*** EXTRACTED TEXT ***
WINSTON-SALEM, N.C. - Sept. 26, 2011 - Researchers at Wake Forest Baptist Medical Center have made a discovery that brings them one step closer to being able to better predict which patients have the best chance of surviving breast cancer.
The group has identified 16 genes, or proteins, all involved in iron metabolism, that provide better prognostic information than conventional, standard markers of prognosis.
Last summer, some of the same investigators published a study showing that women who had high levels of a protein called ferroportin - the only known protein to eliminate iron from cells - and low levels of another protein, called hepcidin, had the best prognosis, or chance of survival without recurrence. Low levels of ferroportin and high levels of hepcidin were found to be associated with the most aggressive and recurring cancers. Both proteins are involved in the body's metabolism of iron, a key food source for cancerous cells.
The finding suggested that testing for ferroportin levels in women with breast cancer may one day help doctors to more accurately predict whether their patients' cancers will return. It may also help some women with high levels of the protein to avoid invasive or toxic treatments such as chemotherapy.
Building upon that information, the researchers set out to evaluate other proteins involved in iron metabolism and determine if they provide any prognostic value for breast cancer patients, as well.
As it turns out, they do.
The study, supported by the National Institutes of Health, is now available online in Cancer Research.
"We're really interested in trying to understand, at a deeper functional level, what these genes are doing," said Frank Torti, M.D., MPH, director of the Comprehensive Cancer Center at Wake Forest Baptist and senior investigator on the paper. "Many of these genes have been discovered because they have something to do with body iron management, but they haven't really been studied in tumor development, and we know that tumors are iron consumers. There's a lot still left to understand about the function of these genes in breast tissue, but we're finding out that iron, and how it's metabolized, has a whole lot to do with cancer."
The researchers looked at 61 genes involved in iron regulation to see how many of them were related to breast cancer prognosis and found that almost half were. They next narrowed those genes down even further to a subset of 16 that are most closely associated with prognosis.
"Ferroportin and hepcidin aren't the only iron-regulating genes playing a role in breast cancer," Torti said. "As it turns out, many iron genes are associated with breast cancer outcomes. These 16, we've discovered, convey the most valuable information."
Within this group of 16 genes, called the Iron Regulatory Gene Signature, Torti and colleagues found that there are several pairings, called dyads, that work together to regulate iron in a cell. Ferroportin and hepcidin, the original gene dyad they found, control iron export. Now, they have found that an additional pair of genes that control iron import, called transferrin receptor and HFE, is also important. Understanding how changes in those relationships affect breast cancer prognosis is the focus of the team's future research.
*** End of EXTRACTED TEXT ***
ASSIGNED TASK A – Retype the passage of the article on iron genes and breast cancer from "Building upon that" up to and including "out, they do.".
ASSIGNED TASK B – Which individual genes or proteins does the article on iron genes and breast cancer mention by name?
*** DATA EXTRACTS ***
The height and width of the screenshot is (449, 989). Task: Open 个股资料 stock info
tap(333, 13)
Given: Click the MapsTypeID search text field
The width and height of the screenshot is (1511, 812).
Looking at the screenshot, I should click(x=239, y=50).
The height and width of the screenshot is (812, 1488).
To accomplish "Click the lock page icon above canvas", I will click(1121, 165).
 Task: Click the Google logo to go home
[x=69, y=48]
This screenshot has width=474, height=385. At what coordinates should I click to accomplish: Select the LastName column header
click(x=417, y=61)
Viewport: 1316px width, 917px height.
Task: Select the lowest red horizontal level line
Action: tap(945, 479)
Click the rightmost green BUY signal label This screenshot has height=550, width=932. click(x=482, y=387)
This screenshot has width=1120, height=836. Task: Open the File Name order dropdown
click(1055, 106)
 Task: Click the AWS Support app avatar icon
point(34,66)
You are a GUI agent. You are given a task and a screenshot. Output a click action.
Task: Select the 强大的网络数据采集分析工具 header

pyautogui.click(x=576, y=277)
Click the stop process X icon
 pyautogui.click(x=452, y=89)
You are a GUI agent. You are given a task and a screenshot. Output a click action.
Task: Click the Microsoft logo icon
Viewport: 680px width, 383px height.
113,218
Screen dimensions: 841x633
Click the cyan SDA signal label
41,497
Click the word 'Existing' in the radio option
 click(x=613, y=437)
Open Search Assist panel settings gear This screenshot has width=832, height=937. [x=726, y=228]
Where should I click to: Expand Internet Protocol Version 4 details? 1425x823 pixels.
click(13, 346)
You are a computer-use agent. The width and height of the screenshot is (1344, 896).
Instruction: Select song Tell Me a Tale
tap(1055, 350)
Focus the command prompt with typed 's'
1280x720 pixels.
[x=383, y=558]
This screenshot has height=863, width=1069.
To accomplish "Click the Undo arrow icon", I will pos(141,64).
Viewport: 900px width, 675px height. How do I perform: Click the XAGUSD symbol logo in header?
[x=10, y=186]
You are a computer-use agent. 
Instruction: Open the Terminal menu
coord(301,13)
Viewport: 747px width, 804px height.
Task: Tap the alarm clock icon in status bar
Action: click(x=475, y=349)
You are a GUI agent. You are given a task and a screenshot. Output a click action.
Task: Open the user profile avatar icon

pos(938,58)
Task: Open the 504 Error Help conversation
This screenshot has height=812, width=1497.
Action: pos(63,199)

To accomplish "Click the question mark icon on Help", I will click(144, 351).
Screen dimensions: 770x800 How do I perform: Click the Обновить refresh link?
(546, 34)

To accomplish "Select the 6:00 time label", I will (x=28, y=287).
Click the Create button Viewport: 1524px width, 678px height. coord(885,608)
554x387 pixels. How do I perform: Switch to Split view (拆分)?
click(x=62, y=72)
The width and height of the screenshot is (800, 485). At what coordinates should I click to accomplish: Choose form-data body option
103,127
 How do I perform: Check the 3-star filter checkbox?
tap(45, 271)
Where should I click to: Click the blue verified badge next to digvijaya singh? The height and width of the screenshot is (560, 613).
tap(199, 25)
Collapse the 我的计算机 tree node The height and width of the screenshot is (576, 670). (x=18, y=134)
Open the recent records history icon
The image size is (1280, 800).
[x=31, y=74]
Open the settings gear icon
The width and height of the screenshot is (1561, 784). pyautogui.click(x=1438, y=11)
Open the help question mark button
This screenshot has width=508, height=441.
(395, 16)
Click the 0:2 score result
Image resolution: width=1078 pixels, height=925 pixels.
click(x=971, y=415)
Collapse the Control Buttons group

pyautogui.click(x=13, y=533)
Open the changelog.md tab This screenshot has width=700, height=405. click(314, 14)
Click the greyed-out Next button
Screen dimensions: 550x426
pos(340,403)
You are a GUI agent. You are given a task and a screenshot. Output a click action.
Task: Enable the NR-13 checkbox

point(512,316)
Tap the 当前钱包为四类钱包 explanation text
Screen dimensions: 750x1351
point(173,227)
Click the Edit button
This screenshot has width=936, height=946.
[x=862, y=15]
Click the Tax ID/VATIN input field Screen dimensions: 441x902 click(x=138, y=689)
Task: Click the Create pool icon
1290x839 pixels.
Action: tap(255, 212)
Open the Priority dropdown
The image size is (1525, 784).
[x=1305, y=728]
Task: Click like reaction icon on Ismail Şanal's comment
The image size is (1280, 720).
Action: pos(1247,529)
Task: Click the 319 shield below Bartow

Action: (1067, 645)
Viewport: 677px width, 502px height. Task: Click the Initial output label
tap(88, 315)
*** End of DATA EXTRACTS ***
RESPONSE BOX A –
Building upon that information, the researchers set out to evaluate other proteins involved in iron metabolism and determine if they provide any prognostic value for breast cancer patients, as well.
As it turns out, they do.

RESPONSE BOX B –
- ferroportin
- hepcidin
- transferrin receptor
- HFE